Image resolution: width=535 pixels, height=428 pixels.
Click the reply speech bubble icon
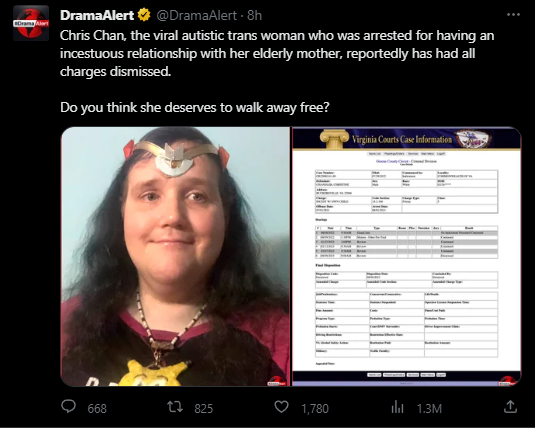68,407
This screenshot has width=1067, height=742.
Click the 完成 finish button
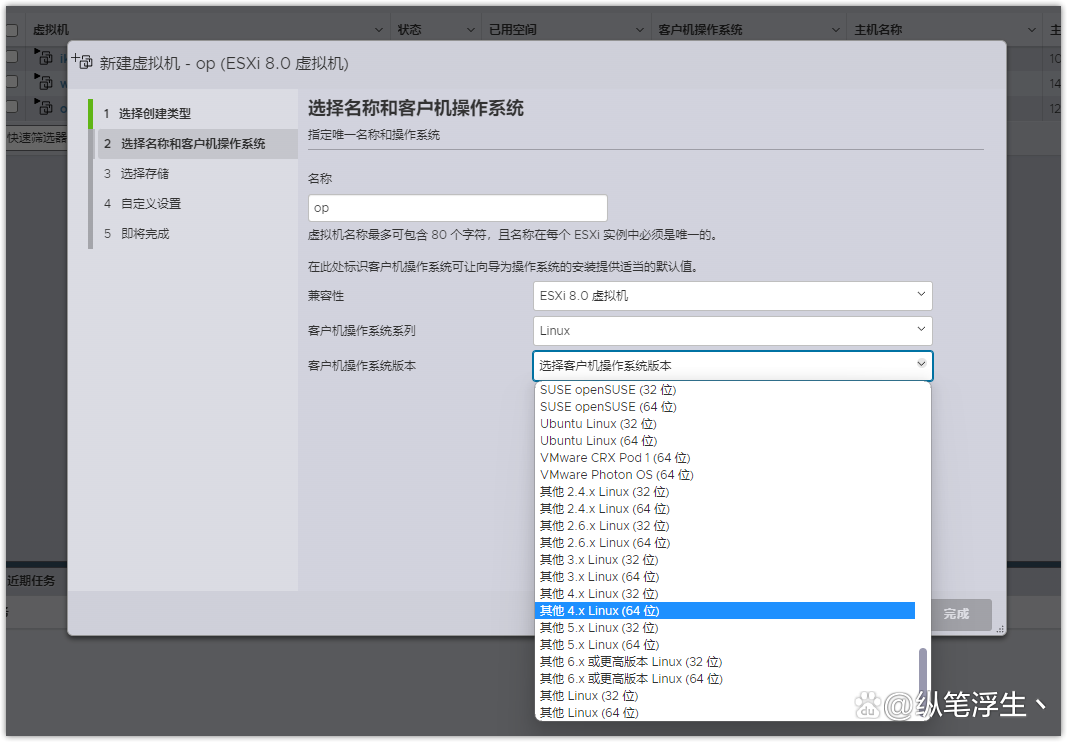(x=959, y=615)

***

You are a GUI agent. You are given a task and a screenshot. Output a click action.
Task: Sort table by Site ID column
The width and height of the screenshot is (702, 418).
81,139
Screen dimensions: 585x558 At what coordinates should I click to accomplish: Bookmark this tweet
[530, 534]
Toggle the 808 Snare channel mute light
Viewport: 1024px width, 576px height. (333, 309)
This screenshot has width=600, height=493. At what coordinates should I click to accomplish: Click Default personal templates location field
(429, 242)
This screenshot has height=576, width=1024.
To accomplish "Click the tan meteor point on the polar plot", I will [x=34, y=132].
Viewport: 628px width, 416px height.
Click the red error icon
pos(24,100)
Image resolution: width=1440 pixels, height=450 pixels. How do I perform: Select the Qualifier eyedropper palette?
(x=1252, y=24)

***

__WHAT THE EXERCISE ASKS__:
Express the lines of the records between the line holding "You are a GUI" and the line holding "(x=1252, y=24)", inclusive, as a Markdown table with columns Row and Line. Number each row and leave out blank lines.

__TASK ANSWER__:
| Row | Line |
|---|---|
| 1 | You are a GUI agent. You are given a task and a screenshot. Output a click action. |
| 2 | Task: Sort table by Site ID column |
| 3 | The width and height of the screenshot is (702, 418). |
| 4 | 81,139 |
| 5 | Screen dimensions: 585x558 At what coordinates should I click to accomplish: Bookmark this tweet |
| 6 | [530, 534] |
| 7 | Toggle the 808 Snare channel mute light |
| 8 | Viewport: 1024px width, 576px height. (333, 309) |
| 9 | This screenshot has width=600, height=493. At what coordinates should I click to accomplish: Click Default personal templates location field |
| 10 | (429, 242) |
| 11 | This screenshot has height=576, width=1024. |
| 12 | To accomplish "Click the tan meteor point on the polar plot", I will [x=34, y=132]. |
| 13 | Viewport: 628px width, 416px height. |
| 14 | Click the red error icon |
| 15 | pos(24,100) |
| 16 | Image resolution: width=1440 pixels, height=450 pixels. How do I perform: Select the Qualifier eyedropper palette? |
| 17 | (x=1252, y=24) |